Setelah menutup telepon, aku memandikan Sisil seperti biasa, anak dari pernikahanku dengan Mas Haris. Kali ini aku tidak konsentrasi dengan apa yang kulakukan, bahkan di pikiran ini selalu terbayang dengan status yang tertulis tadi. 

'Kenapa Mas Haris nulis status seperti itu? Apa benar itu tulisannya?' Aku bergumam dalam hati, masih tidak percaya dengan screenshot tadi. Mungkin karena hari-hari kami masih terbilang bahagia, jadi tidak menyangka dengan tulisan barusan. 

Usai merapikan Sisil, ia kembali main. Aku pun duduk di teras rumah sembari mengawasi pergerakan Sisil yang baru berusia lima tahun. 

Aku memang telat memiliki anak, sedangkan usia pernikahan kami sudah 12 tahun lamanya. Namun, aku tidak pernah berpikir sejauh ini, sebab Mas Haris pernah bilang bahwa aku ini bukan barang yang sewaktu-waktu terlihat membosankan. 

Tepat pukul 17.00 WIB, seperti biasa ia pulang kerja.

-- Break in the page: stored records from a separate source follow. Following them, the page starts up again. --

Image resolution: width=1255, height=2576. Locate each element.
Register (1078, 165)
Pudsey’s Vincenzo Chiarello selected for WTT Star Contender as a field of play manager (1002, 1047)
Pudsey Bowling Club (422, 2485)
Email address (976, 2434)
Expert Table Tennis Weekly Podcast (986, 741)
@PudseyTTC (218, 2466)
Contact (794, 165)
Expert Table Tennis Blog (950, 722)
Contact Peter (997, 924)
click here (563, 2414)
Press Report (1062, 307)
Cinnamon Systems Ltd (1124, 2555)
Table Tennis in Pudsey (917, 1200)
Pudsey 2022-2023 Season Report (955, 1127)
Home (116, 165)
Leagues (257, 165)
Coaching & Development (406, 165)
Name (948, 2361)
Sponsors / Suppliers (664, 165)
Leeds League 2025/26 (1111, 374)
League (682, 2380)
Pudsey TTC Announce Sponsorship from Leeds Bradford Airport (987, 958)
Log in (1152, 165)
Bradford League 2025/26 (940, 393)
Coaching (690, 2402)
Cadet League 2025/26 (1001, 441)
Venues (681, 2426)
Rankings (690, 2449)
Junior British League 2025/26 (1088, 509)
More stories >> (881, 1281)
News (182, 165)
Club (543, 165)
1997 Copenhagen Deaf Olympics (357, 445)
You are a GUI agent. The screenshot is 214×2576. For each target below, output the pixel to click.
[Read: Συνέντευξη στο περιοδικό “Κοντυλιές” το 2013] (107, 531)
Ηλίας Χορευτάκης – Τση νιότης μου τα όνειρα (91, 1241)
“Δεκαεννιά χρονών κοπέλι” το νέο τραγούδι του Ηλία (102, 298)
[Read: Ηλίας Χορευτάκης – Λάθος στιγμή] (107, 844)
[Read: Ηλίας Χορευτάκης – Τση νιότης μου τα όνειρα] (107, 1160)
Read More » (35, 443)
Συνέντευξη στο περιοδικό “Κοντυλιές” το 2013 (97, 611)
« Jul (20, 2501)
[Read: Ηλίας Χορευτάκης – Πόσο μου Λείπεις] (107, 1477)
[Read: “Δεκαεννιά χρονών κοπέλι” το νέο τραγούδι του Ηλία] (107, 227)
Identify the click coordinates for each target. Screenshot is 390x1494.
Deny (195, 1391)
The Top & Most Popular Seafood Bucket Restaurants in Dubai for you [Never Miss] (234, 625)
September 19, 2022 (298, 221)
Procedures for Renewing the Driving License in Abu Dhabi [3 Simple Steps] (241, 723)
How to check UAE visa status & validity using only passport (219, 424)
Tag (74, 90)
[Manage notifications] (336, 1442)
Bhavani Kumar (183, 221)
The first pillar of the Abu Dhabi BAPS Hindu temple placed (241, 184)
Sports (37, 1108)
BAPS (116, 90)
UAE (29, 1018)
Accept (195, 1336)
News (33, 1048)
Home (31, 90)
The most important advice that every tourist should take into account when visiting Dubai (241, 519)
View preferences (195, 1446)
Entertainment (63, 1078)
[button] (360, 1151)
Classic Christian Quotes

Aku langsung masuk ke dalam, tidak menyambutnya seperti hari-hari sebelumnya. Mas Haris langsung mengekor masuk, ia bertanya ada apa denganku. Perdebatan pun dimulai, sebab saat aku melontarkan pertanyaan dengan disertai bukti screenshot, Mas Haris mengelak. 

"Ini pasti ada yang hack, ada yang bajak F******k aku, Len," kata Mas Haris mengelak dituduh dengan bukti yang ada.

"Nggak mungkin kalau bajak tahu tentang keluarga kita, sampai pekerjaanku yang jadi penulis pun tahu, kan kamu tahu sendiri aku nulis novel pun memakai nama pena, bukan nama asli!" sentakku kali ini berpikir logis, tidak mau terbuai dengan rayuannya. 

"Intinya bukan aku yang tulis! Di paguyuban desa pula, aku takkan lakukan itu, Sayang," lirih Mas Haris sekali lagi. 

Akhirnya aku memilih diam, karena tiba-tiba Sisil pulang, aku tidak mau anak satu-satunya menyaksikan orang tuanya bertengkar. 

***

Bulan tampak bersinar terang, tapi tidak seperti hatiku yang sedang dilanda kegalauan. Mas Haris mengajakku bicara di atas ranjang, setelah Sisil tertidur pulas karena kelelahan bermain seharian. 

"Aku berani bersumpah, itu bukan aku yang tulis," lirih Mas Haris. 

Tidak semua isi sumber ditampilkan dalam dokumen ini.